Un compromiso pesado
La empleada había venido, pero la joven la había dispensado de arreglar su habitación. Tenía miedo de que, con solo entrar, esa mujer adivinara lo que había ocurrido la noche anterior. Prefería ocuparse ella misma, solo le preguntó dónde estaba la ropa de cama.
Vincenzo estaba en su oficina, según lo que había entendido por la empleada. Eso no la sorprendió en absoluto. Ese hombre estaba rodeado de asistentes competentes a quienes delegaba sus tareas, pero siempre tenía que tener un ojo en todo. De todos modos, él ya había hecho su parte del trabajo, así que ¿por qué no se iba, simplemente? Eso arreglaría bien sus asuntos.
Sin haber comido desde la mañana anterior, el estómago de la joven comenzó a retorcerse de dolor. Recordó también que a ella le correspondía la tarea de preparar las comidas, y dada la hora, no iba adelantada.

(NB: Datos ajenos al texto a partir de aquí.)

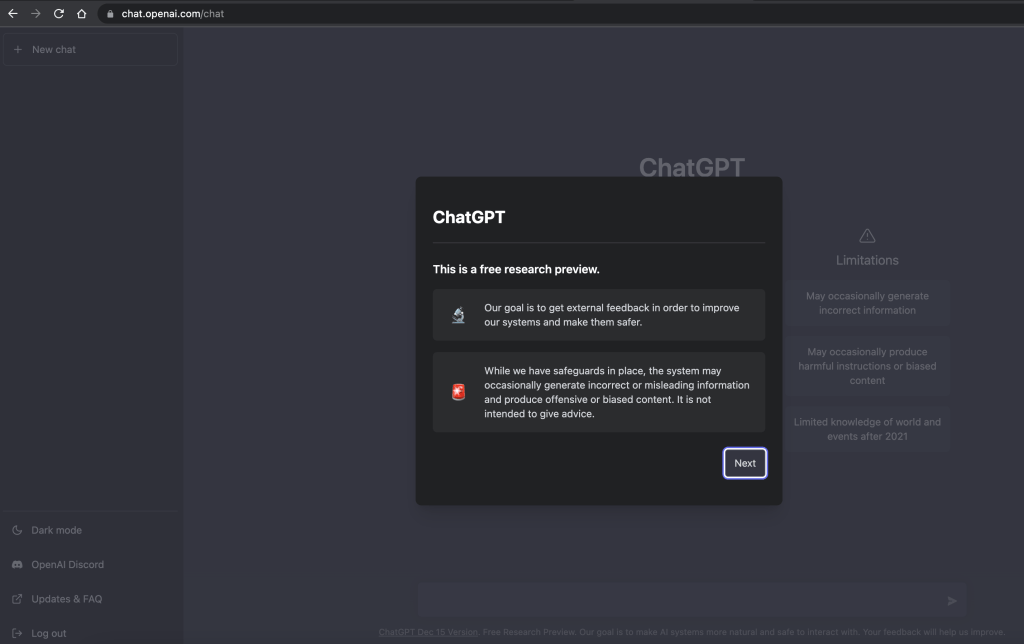The image size is (1024, 644).
Task: Reload the ChatGPT page
Action: [59, 14]
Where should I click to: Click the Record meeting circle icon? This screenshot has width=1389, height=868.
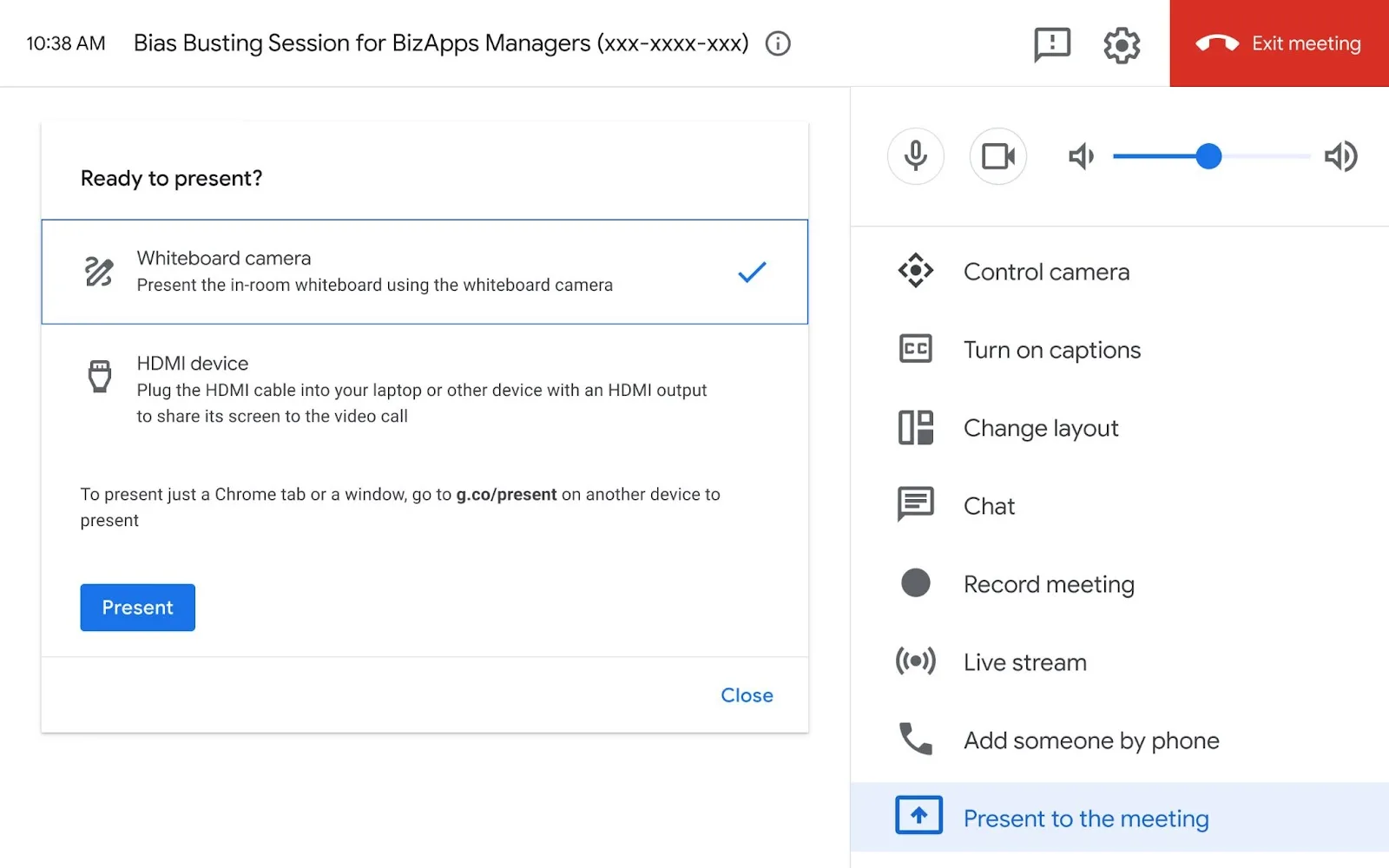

Un ruido de vajilla manipulada se escuchó cuando se acercó a la cocina. La señora de la limpieza se había ido, estaba casi segura. Entró en la habitación y tuvo la desagradable sorpresa de encontrar a Vincenzo detrás de los fogones.
—Primer día, primer incumplimiento —dijo él con la misma arrogancia del día anterior—. No te lo precisé, porque era evidente —continuó, levantando hacia ella una mirada fría—, pero debes hacer comidas regulares y equilibradas. Te sugiero que dejes de lado tus rabietas de niña mimada.
¿Niña mimada? ¿Qué sabía él de ella exactamente para permitirse tales calificativos?, pensó Lucía, conteniéndose de responder.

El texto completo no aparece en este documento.